Message ID | fa801180-0229-4ea7-b8eb-eb162935d348@redhat.com (mailing list archive) |
---|---|
State | Accepted, archived |
Headers | show |
Series | xfs: allow SECURE namespace xattrs to use reserved pool | expand |
On Fri, Jul 19, 2024 at 05:48:53PM -0500, Eric Sandeen wrote: > xfs_attr_sethash(args); > > - return xfs_attr_set(args, op, args->attr_filter & XFS_ATTR_ROOT); > + rsvd = args->attr_filter & (XFS_ATTR_ROOT | XFS_ATTR_SECURE); > + return xfs_attr_set(args, op, rsvd); This looks fine, although I'd probably do without the extra local variable. More importantly though, please write a comment documenting why we are dipping into the reserved pool here. We should have had that since the beginning, but this is a better time than never.

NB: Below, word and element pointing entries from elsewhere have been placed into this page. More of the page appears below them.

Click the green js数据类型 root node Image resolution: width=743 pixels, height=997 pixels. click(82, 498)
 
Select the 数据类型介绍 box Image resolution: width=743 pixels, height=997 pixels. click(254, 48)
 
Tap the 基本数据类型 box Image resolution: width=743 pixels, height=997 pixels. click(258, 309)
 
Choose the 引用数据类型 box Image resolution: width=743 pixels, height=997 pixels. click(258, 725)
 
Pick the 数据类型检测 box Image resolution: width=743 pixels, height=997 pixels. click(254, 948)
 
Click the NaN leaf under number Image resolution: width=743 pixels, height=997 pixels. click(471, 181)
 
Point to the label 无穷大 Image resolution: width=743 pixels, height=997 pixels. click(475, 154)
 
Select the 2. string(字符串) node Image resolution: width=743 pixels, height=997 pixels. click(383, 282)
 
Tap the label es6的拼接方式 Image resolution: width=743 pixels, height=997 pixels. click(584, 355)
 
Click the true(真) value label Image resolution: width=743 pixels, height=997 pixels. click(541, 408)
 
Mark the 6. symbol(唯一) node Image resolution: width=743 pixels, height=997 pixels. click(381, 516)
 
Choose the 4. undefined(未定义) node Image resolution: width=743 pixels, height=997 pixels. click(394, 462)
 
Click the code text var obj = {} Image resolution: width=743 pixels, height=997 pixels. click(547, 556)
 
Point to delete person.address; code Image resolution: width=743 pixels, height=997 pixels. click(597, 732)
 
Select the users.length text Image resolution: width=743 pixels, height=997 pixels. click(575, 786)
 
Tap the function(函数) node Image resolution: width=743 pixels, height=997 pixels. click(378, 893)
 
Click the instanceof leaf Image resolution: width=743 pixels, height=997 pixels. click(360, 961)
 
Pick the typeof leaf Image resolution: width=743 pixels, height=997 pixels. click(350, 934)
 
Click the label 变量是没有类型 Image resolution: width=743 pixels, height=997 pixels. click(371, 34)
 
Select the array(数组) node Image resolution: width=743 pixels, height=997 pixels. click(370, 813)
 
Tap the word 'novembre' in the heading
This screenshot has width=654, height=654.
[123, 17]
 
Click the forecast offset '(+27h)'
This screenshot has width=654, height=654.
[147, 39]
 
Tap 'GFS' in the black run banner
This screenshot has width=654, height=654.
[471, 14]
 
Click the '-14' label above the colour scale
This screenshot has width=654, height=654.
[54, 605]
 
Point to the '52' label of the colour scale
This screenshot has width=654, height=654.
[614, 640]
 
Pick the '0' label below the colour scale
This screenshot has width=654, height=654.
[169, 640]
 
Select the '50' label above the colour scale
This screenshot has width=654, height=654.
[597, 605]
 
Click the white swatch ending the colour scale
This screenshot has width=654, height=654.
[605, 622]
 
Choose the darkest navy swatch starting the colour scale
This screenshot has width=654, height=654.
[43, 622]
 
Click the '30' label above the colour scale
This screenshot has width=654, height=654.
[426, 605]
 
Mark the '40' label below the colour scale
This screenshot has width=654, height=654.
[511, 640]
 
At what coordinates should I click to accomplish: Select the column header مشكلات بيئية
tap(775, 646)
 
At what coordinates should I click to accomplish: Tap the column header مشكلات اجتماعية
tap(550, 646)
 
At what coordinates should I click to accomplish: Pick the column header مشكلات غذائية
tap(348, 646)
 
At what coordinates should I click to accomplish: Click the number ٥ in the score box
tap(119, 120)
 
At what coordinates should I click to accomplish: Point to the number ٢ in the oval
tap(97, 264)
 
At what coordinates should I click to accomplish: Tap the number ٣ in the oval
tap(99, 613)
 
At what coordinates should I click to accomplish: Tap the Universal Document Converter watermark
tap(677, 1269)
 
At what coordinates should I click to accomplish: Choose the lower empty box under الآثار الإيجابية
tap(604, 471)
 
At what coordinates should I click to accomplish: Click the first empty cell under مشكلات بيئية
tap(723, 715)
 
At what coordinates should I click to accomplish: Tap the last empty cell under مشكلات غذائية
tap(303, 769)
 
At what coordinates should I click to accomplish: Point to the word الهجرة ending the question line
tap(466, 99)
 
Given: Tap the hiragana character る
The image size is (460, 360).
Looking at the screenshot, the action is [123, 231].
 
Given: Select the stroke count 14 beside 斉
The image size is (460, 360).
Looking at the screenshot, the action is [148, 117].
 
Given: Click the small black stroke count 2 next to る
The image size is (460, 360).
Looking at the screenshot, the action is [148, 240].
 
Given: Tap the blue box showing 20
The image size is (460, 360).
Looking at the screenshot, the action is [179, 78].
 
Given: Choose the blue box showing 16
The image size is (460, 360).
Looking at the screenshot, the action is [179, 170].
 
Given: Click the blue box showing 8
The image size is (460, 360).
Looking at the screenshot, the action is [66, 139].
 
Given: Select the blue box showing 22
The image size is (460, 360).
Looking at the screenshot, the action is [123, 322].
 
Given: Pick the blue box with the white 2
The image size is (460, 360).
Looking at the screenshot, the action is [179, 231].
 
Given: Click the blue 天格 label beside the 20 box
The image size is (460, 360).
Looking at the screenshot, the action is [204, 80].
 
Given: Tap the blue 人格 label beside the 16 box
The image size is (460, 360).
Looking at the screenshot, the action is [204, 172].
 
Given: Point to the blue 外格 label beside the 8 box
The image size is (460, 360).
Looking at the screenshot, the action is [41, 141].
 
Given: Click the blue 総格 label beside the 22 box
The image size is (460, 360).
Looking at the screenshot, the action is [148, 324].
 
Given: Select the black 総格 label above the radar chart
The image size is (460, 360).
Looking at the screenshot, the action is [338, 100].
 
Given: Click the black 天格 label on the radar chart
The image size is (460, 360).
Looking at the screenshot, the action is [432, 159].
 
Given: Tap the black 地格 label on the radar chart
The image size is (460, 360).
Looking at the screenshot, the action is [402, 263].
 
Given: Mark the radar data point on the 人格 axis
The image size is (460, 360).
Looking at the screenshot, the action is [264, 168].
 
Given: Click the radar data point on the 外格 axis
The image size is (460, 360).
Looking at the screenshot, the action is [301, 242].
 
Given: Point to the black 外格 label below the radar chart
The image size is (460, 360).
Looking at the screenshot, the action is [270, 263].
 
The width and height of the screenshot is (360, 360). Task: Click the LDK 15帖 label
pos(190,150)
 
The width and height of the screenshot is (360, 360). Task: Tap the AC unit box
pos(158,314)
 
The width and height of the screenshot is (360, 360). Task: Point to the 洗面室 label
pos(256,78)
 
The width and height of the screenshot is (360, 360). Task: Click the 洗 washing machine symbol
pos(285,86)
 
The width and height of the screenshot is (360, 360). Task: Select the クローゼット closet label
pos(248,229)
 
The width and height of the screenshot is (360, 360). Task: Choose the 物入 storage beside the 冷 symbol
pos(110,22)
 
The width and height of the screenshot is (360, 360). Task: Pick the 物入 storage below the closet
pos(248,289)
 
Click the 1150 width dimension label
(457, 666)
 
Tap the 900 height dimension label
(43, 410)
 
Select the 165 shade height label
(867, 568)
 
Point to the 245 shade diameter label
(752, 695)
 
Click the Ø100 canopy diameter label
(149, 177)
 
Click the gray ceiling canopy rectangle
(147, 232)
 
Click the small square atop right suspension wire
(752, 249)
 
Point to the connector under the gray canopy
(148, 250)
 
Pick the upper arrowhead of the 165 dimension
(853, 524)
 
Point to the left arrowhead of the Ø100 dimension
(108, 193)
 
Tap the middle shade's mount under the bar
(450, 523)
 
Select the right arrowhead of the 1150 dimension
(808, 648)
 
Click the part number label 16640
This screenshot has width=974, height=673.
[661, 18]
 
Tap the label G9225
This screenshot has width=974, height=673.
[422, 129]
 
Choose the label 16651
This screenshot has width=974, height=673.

On 7/22/24 9:41 AM, Christoph Hellwig wrote: > On Fri, Jul 19, 2024 at 05:48:53PM -0500, Eric Sandeen wrote: >> xfs_attr_sethash(args); >> >> - return xfs_attr_set(args, op, args->attr_filter & XFS_ATTR_ROOT); >> + rsvd = args->attr_filter & (XFS_ATTR_ROOT | XFS_ATTR_SECURE); >> + return xfs_attr_set(args, op, rsvd); > > This looks fine, although I'd probably do without the extra local > variable. More importantly though, please write a comment documenting > why we are dipping into the reserved pool here. We should have had that > since the beginning, but this is a better time than never. > > Ok, I thought the local var was a little prettier but *shrug* can do it either way. To be honest I'm not sure why it was done for ROOT; dchinnner mentioned something about DMAPI requirements, long ago... It seems reasonable, and it's been there forever but also not obviously required, AFAICT. What would your explanation be? ;) Thanks, -Eric
On Mon, Jul 22, 2024 at 10:05:03AM -0500, Eric Sandeen wrote: > Ok, I thought the local var was a little prettier but *shrug* can do it > either way. > > To be honest I'm not sure why it was done for ROOT; dchinnner mentioned > something about DMAPI requirements, long ago... > > It seems reasonable, and it's been there forever but also not obviously > required, AFAICT. > > What would your explanation be? ;) Based on your explanation it's probably ACLs for the same reason it applies to the security attributes.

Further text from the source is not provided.